Steuerpolitik in der EU im Umfeld neuer Fiskalinstitutionen und Abstimmungsverfahren
Dieses Projekt befasste sich mit den Auswirkungen des Reformvertrages von Lissabon und der Staatsschuldenkrise im Euroraum auf die Steuerpolitik der EU. Erstens wurde der Frage nachgegangen, ob eine Ausdehnung der Gesetzgebung aufgrund von Themenverknüpfung erfolgte. Zweitens stand die Frage im Raum, ob die Kreditkonditionalität beim Euro-Rettungsschirm und die Anforderungen des Fiskalpaktes Reformdruck auslösten. Drittens wurde eine Verlagerung zu Rechtsakten vermutet, welche ausschließlich die EU-Kommission erlässt. Viertens sollte geklärt werden, ob sich die Umsetzung der Gesetzgebung in nationales Recht infolge einer Nutzung des Euro-Rettungsschirmes ändert.
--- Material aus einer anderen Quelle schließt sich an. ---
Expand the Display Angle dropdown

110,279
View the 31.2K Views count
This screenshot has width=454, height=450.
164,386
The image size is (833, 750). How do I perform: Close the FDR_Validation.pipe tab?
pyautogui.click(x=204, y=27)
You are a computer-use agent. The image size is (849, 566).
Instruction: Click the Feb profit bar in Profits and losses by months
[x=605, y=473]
Zur Beantwortung der Forschungsfragen wurde der gesamte Prozess in der EU-Steuerpolitik untersucht. Dieser Politikprozess erstreckt sich vom Arbeitsprogramm der EU-Kommission über vorbereitende Rechtsakte wie Kommissionsvorschläge, die vom Rat oder der Kommission verabschiedete Gesetzgebung bis hin zur Transposition des Gemeinschaftsrechts auf der nationalen Ebene, wie sie zumindest bei Richtlinien erforderlich ist. Eine quantitative Auswertung der Prozessmerkmale verlangte eine vollständige Text- und Datenextraktion von Kommissionsdokumenten, Gesetzgebungsverläufen, Rechtsakten sowie Umsetzungsmaßnahmen. Weiterhin erforderte die Abschätzung des politischen Gestaltungsspielraums eine Bestimmung der politikbereichsspezifischen Akteurskonfigurationen und die Erfassung der institutionellen Rahmenbedingungen. Schließlich wurde eine zeitliche Trennung der Aktivitäten vor und nach Inkrafttreten des Vertrages von Lissabon bzw. vor und nach dem Beginn der Staatsschuldenkrise vorgenommen.
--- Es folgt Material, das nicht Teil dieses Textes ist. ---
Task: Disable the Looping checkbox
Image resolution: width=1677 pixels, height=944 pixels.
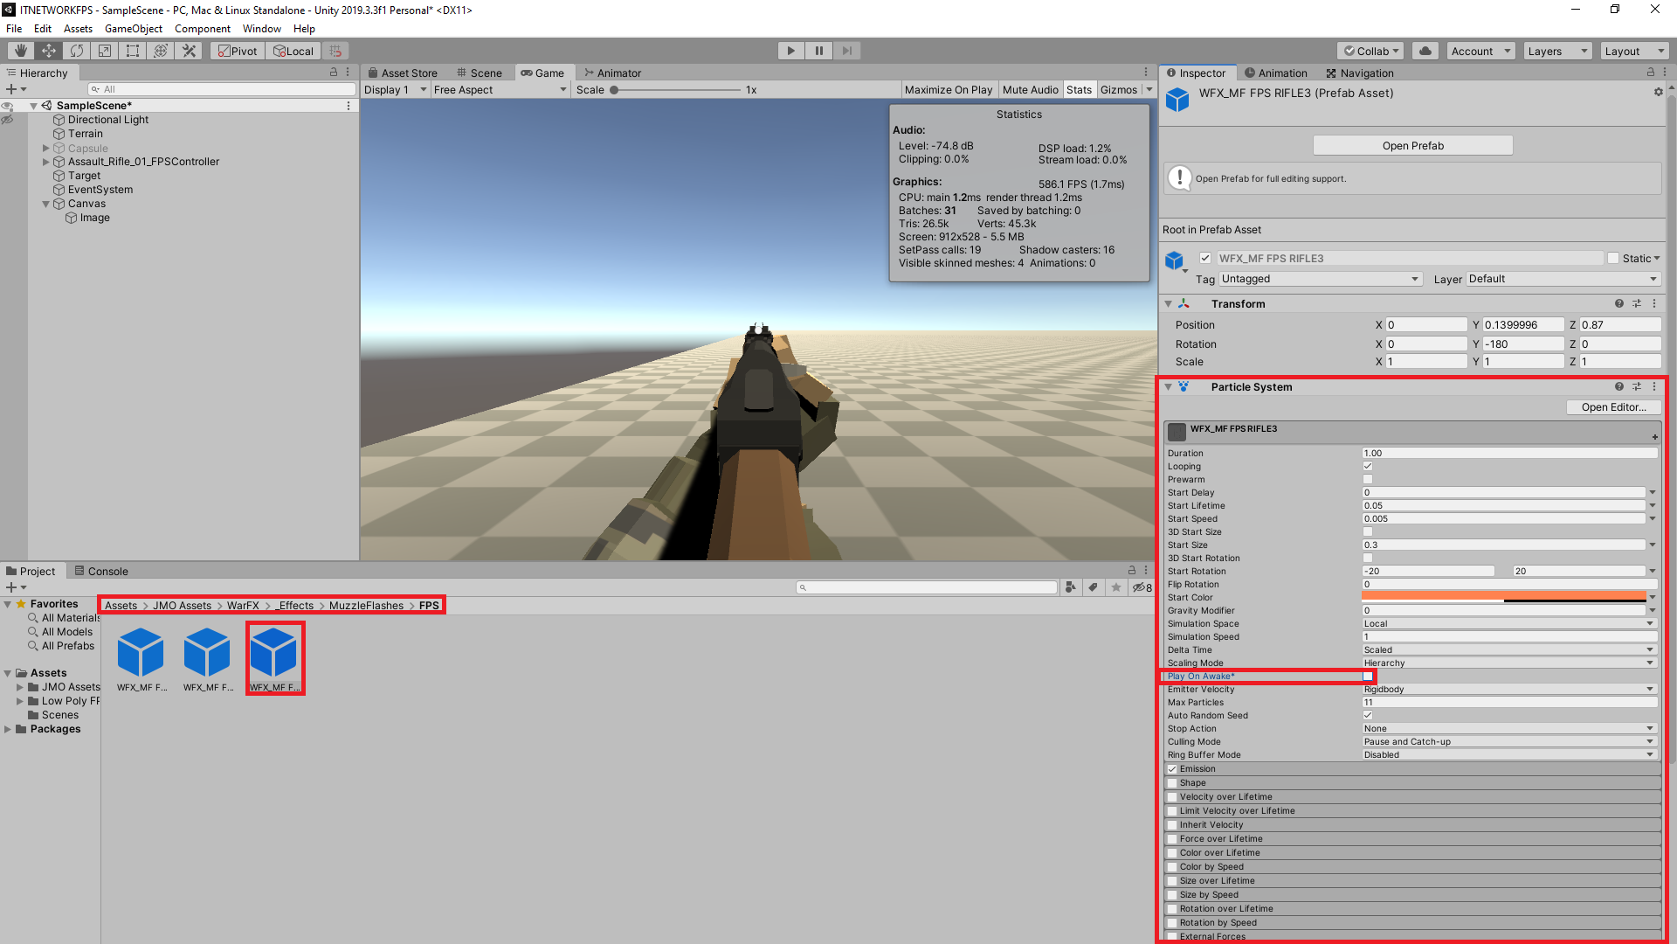Action: [x=1367, y=466]
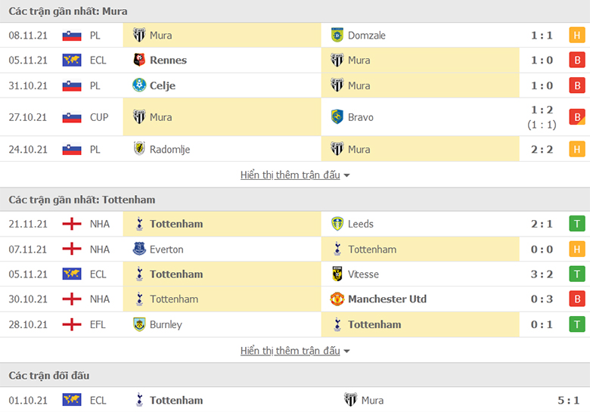Click the Domzale team logo
Screen dimensions: 590x412
pyautogui.click(x=337, y=35)
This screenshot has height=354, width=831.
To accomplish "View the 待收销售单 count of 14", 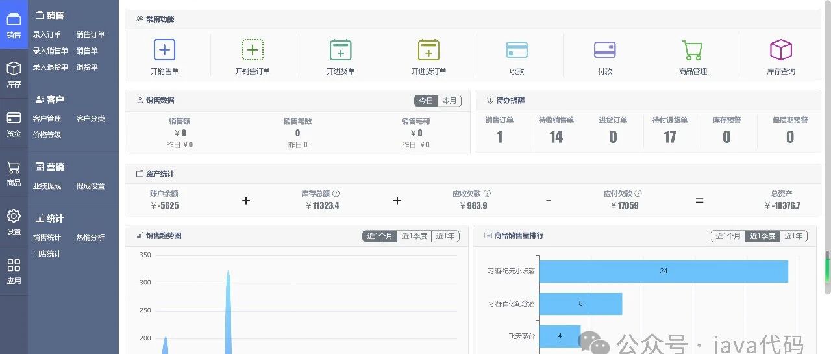I will click(x=556, y=136).
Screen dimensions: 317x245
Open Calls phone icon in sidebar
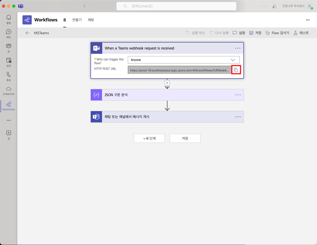pyautogui.click(x=9, y=76)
Den Untersuchungsergebnissen zufolge besitzen Rechtsakte des Rates im Bereich der direkten Steuern auch nach der Zäsur von 2009 lediglich eine marginale Bedeutung. Angesichts erfolgloser Kommissionsvorschläge wird deutlich, dass die ausbleibende Dynamik insbesondere mit der Interessenvielfalt im Rat zusammenhängt. Eine Themenverknüpfung hat nach dem Vertrag von Lissabon bislang ebenso wenig stattgefunden wie ein Durchbruch aufgrund der Euro-Rettungspolitik. Dafür scheint die Kommission ausgehend von ihren Kompetenzen in der Wettbewerbspolitik verstärkt indirekten Einfluss auszuüben. Die Analyse der Transposition führt zu einem gemischten Bild. Zwar haben sich die Umsetzungsaktivitäten in Krisenländern insgesamt beschleunigt. Allerdings stehen sich bei der inhaltlichen Implementationsleistung Griechenland (zurückgefallen) und Irland (reformorientiert) diametral gegenüber. Deshalb dürfte weniger von einem „Management”- als von einem „Enforcement”-Problem auszugehen sein.